Note: the puppet config for the VM is stored at:

https://github.com/apache/infrastructure-p6/blob/production/data/nodes/projects-vm3.apache.org.yaml
and
https://github.com/apache/infrastructure-p6/tree/production/modules/projects_pvm_asf

See also scripts/README.txt

Statistics (Snoot) Sources https://cwiki.apache.org/confluence/display/COMDEV/Snoot
Updates to list of sources is done by admins with following conventions:

- code repositories
rationale: get git mirrors list from git.apache.org, but remove repositories for sites since they contain too much generated (html) content that cheats real code statistics
(notice: sites in svn don't have the issue, only sites in git have the issue.
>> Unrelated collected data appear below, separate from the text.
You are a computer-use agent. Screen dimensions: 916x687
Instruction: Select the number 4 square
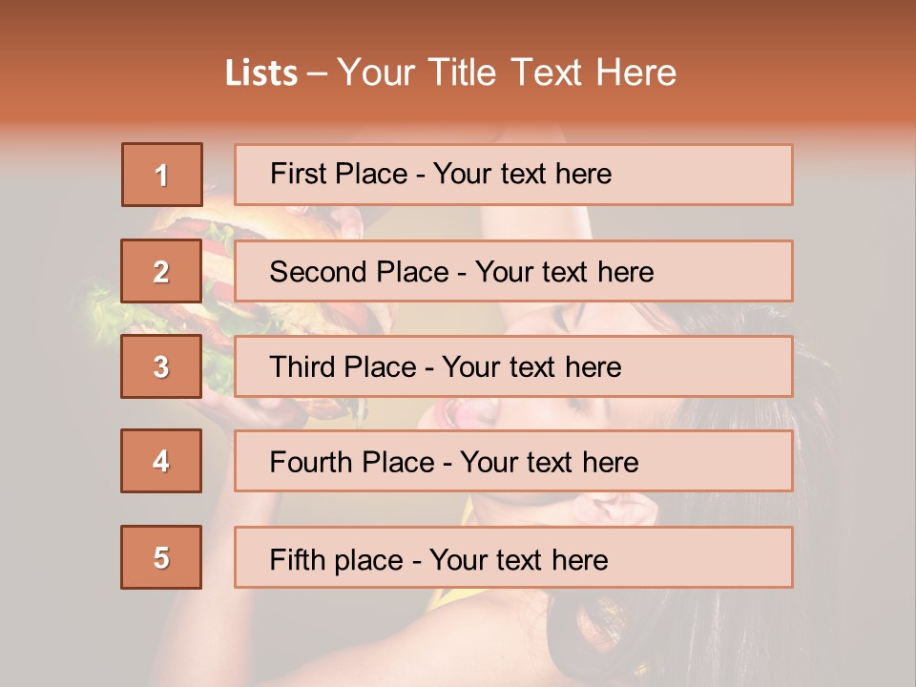(161, 461)
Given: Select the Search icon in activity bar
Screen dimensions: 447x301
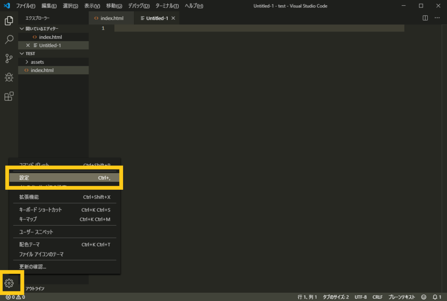Looking at the screenshot, I should coord(9,39).
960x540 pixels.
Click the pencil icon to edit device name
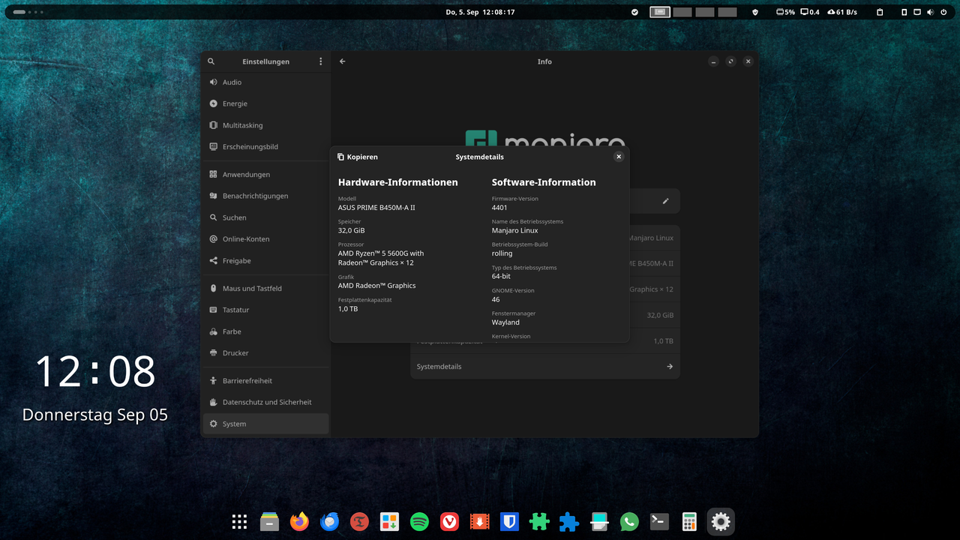(665, 201)
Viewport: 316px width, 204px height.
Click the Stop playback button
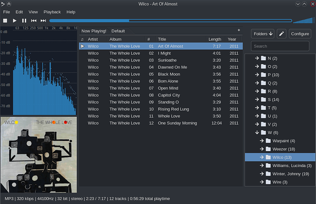point(5,21)
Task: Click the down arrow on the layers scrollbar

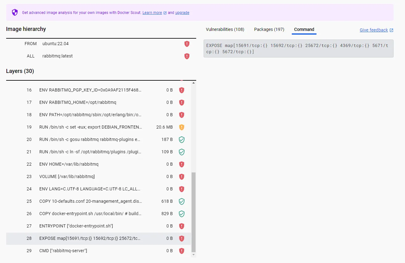Action: pyautogui.click(x=193, y=254)
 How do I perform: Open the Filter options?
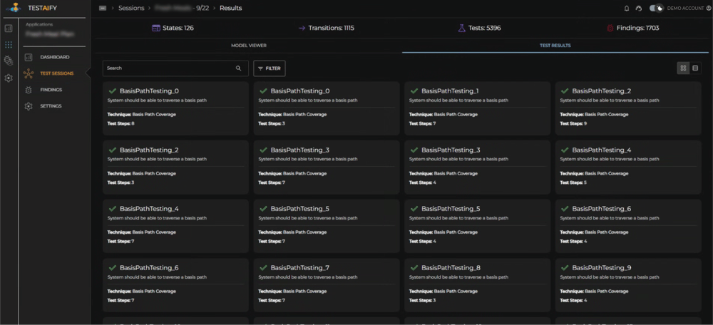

But filtering site repositories based on svn vs git is too complex and not really understandable)

wget -q -O - http://git.apache.org/index.txt | grep -v \\-site.git | grep -v \\-website.git | grep -v \\-www.git | grep -v \\-web.git > index.txt
(notice: removal detected by diff to be managed manually)

- issue trackers: Jira
wget -q -O - https://issues.apache.org/jira/secure/BrowseProjects.jspa | sed -n 's/.*"\(.jira.browse.[^"]\+\)".*/https:\/\/issues.apache.org\1/p' | sort > jira.txt
(notice: removal detected by diff to be managed manually)

- issue trackers: Bugzilla
TBD

- mailing lists
https://lists.apache.org/api/preferences.lua
TODO parse JSON and generate txt with one line per list: https://lists.apache.org/list.html?<list>@<tlp>.apache.org

- irc
TBD